From 721ed01d7e4551b63868b34106ee5015dc316e71 Mon Sep 17 00:00:00 2001
From: openhands <openhands@all-hands.dev>
Date: Wed, 11 Mar 2026 23:04:14 +0000
Subject: [PATCH 2/2] fix: update image_exists imports after revert

The revert of 2bfcc6c correctly removed the functions added in that commit,
but didn't account for the subsequent rename of image_exists to remote_image_exists
in commit 92efb47 (#471).

Since we're reverting to the pre-2bfcc6c state, the function should be called
image_exists, not remote_image_exists.

Changes:
- benchmarks/swebench/build_images.py: import and use image_exists
- benchmarks/gaia/build_images.py: import and use image_exists
- benchmarks/swtbench/build_eval_env_images.py: use alias (as it was pre-2bfcc6c)

This fixes the ImportError that was causing SWE-bench builds to fail.

Co-authored-by: openhands <openhands@all-hands.dev>
---
 benchmarks/gaia/build_images.py              | 4 ++--
 benchmarks/swebench/build_images.py          | 4 ++--
 benchmarks/swtbench/build_eval_env_images.py | 2 +-
 3 files changed, 5 insertions(+), 5 deletions(-)

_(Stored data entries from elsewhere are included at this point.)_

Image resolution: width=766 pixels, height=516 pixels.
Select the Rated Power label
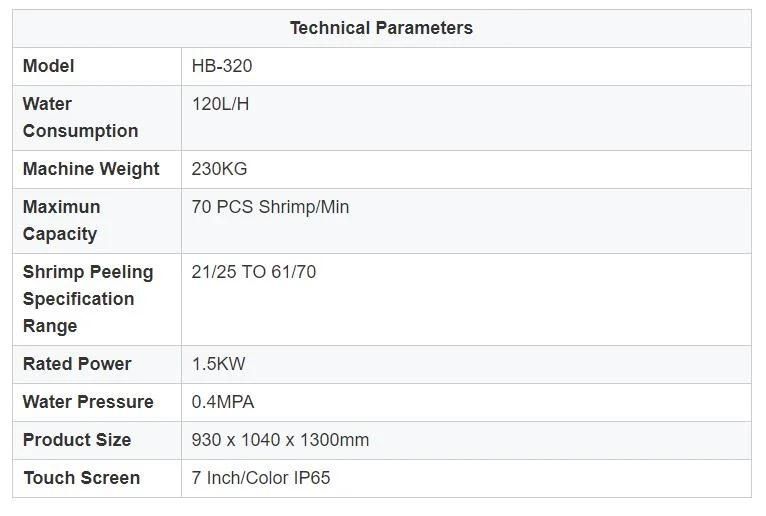[x=77, y=364]
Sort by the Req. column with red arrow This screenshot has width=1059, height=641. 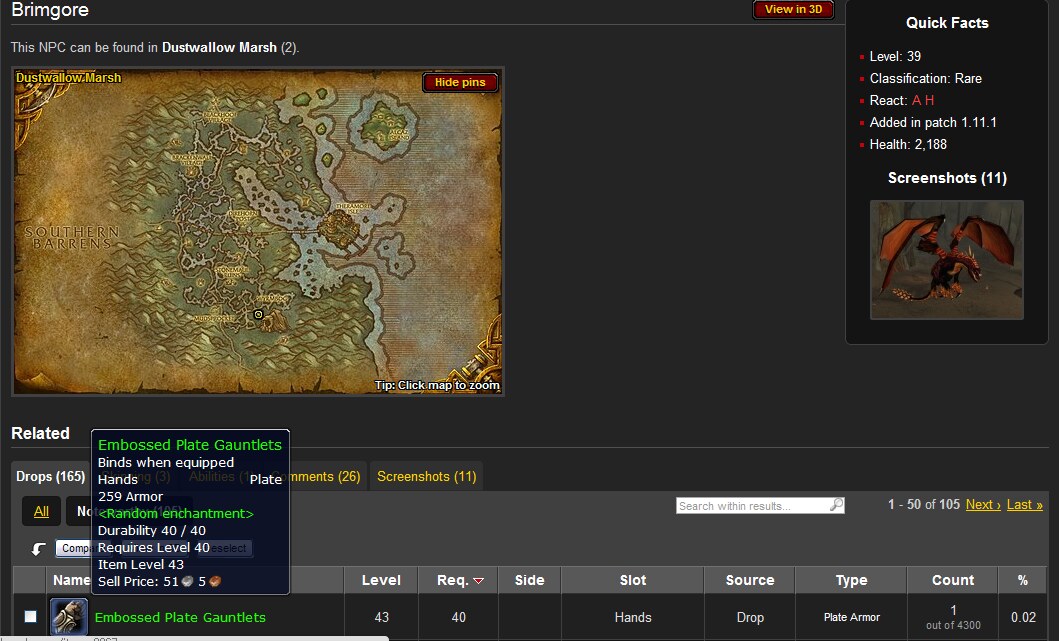pos(460,580)
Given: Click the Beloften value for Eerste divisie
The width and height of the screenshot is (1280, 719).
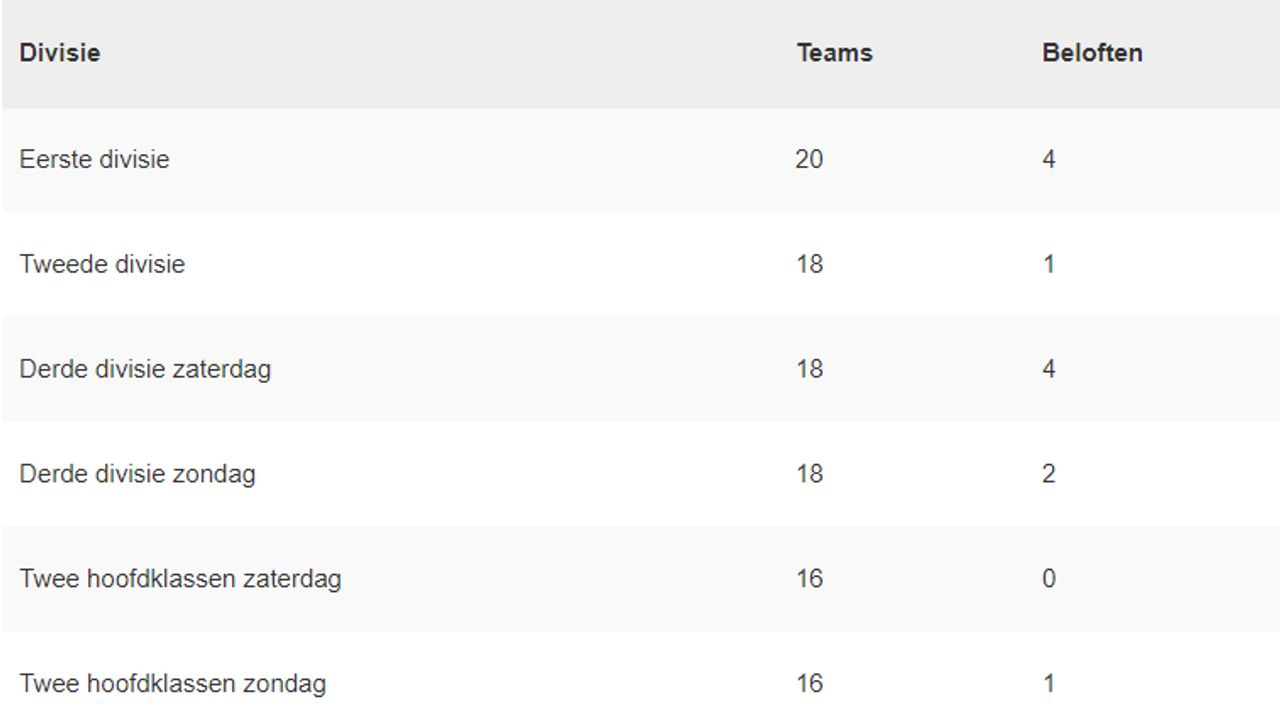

diff --git a/benchmarks/gaia/build_images.py b/benchmarks/gaia/build_images.py
index 45aee7550..8d3969532 100644
--- a/benchmarks/gaia/build_images.py
+++ b/benchmarks/gaia/build_images.py
@@ -21,7 +21,7 @@
     get_build_parser,
     run_docker_build_layer,
 )
-from benchmarks.utils.image_utils import remote_image_exists
+from benchmarks.utils.image_utils import image_exists
 from openhands.sdk import get_logger
 
 
@@ -81,7 +81,7 @@ def tag_fn(_base: str) -> str:
     # inflating the image and causing runtime OOM crashes.
     _, git_sha, _ = _get_sdk_submodule_info()
     base_gaia_image = f"{args.image}:{git_sha[:7]}-gaia-{args.target}"
-    if not args.dry_run and remote_image_exists(base_gaia_image):
+    if not args.dry_run and image_exists(base_gaia_image):
         logger.info("Image %s already exists. Skipping build.", base_gaia_image)
         return 0
 
diff --git a/benchmarks/swebench/build_images.py b/benchmarks/swebench/build_images.py
index 5ace5419b..cae96b871 100644
--- a/benchmarks/swebench/build_images.py
+++ b/benchmarks/swebench/build_images.py
@@ -22,7 +22,7 @@
     run_docker_build_layer,
 )
 from benchmarks.utils.dataset import get_dataset
-from benchmarks.utils.image_utils import remote_image_exists
+from benchmarks.utils.image_utils import image_exists
 from openhands.sdk import get_logger
 
 
@@ -94,7 +94,7 @@ def wrap_image(agent_image: str, push: bool = False) -> BuildOutput:
     For pushes, verify the base tag exists in the registry. For local builds,
     assume the tag is available locally or resolvable by Docker during buildx.
     """
-    if push and not remote_image_exists(agent_image):
+    if push and not image_exists(agent_image):
         return BuildOutput(
             base_image=agent_image,
             tags=[],
diff --git a/benchmarks/swtbench/build_eval_env_images.py b/benchmarks/swtbench/build_eval_env_images.py
index 2f0ea9862..fde30ed9c 100644
--- a/benchmarks/swtbench/build_eval_env_images.py
+++ b/benchmarks/swtbench/build_eval_env_images.py
@@ -12,7 +12,7 @@
 from benchmarks.swtbench.config import EVAL_DEFAULTS
 from benchmarks.swtbench.image_utils import ensure_swt_bench_repo
 from benchmarks.utils.dataset import get_dataset
-from benchmarks.utils.image_utils import remote_image_exists
+from benchmarks.utils.image_utils import image_exists as remote_image_exists
 from openhands.sdk import get_logger